Although the definition of private placement in the rule is extremely broad, the rule contains exemptions for private placements sold only to the following types of buyers (or combinations thereof):

  • institutional accounts, as defined in NASD Rule 3110(c)(4)4;
  • qualified purchasers, as defined in Section 2(a)(51)(A) of the Investment Company Act;
  • qualified institutional buyers (QIBs), as defined in Securities Act Rule 144A;
  • investment companies, as defined in Section 3 of the Investment Company Act;
  • an entity composed exclusively of qualified institutional buyers, as defined in Securities Act Rule 144A;
  • banks, as defined in Section 3(a)(2) of the Securities Act; and
  • employees and affiliates of the issuer.

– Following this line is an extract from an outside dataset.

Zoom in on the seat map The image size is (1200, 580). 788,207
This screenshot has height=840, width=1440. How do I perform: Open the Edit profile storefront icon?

In addition, the following types of offerings would also be exempt:

  • offerings of exempted securities, as defined by Section 3(a)(12) of the Exchange Act;
  • offerings made pursuant to Securities Act Rule 144A or SEC Regulation S;
  • offerings of exempt securities with short term maturities under Section 3(a)(3) of the Securities Act;
  • offerings of subordinated loans under Exchange Act Rule 15c3-1, Appendix D;
  • offerings of “variable contracts” as defined in FINRA Rule 2320(b)(2);
  • offerings of modified guaranteed annuity contracts and modified guaranteed life insurance policies, as referenced in FINRA Rule 5110(b)(8)(E);
  • offerings of non-convertible debt or preferred securities by issuers that meet the eligibility criteria for incorporation by reference in Forms S-3 and F-3;
  • offerings of securities issued in conversions, stock splits and restructuring transactions that are executed by an already existing investor without the need for additional consideration or investments on the part of the investor;
  • offerings of securities of a commodity pool operated by a commodity pool operator as defined under Section 1a(11) of the Commodity Exchange Act; and
  • offerings filed with FINRA under Rules 2310, 5110, 5121 and 5122.

The comment period on the proposed rule expires on November 14, 2011. In addition to general comments, the S.E.C. has specifically asked for comments on the following issues:

  • Whether the proposed rule would impact issuers’ access to capital via the private placement market, particularly small issuers.
  • Whether the proposed rule would impact investors purchasing private placement securities through a broker-dealer subject to the new rule.
  • Whether the proposed rule would impact registered broker-dealers’ participation in private placements.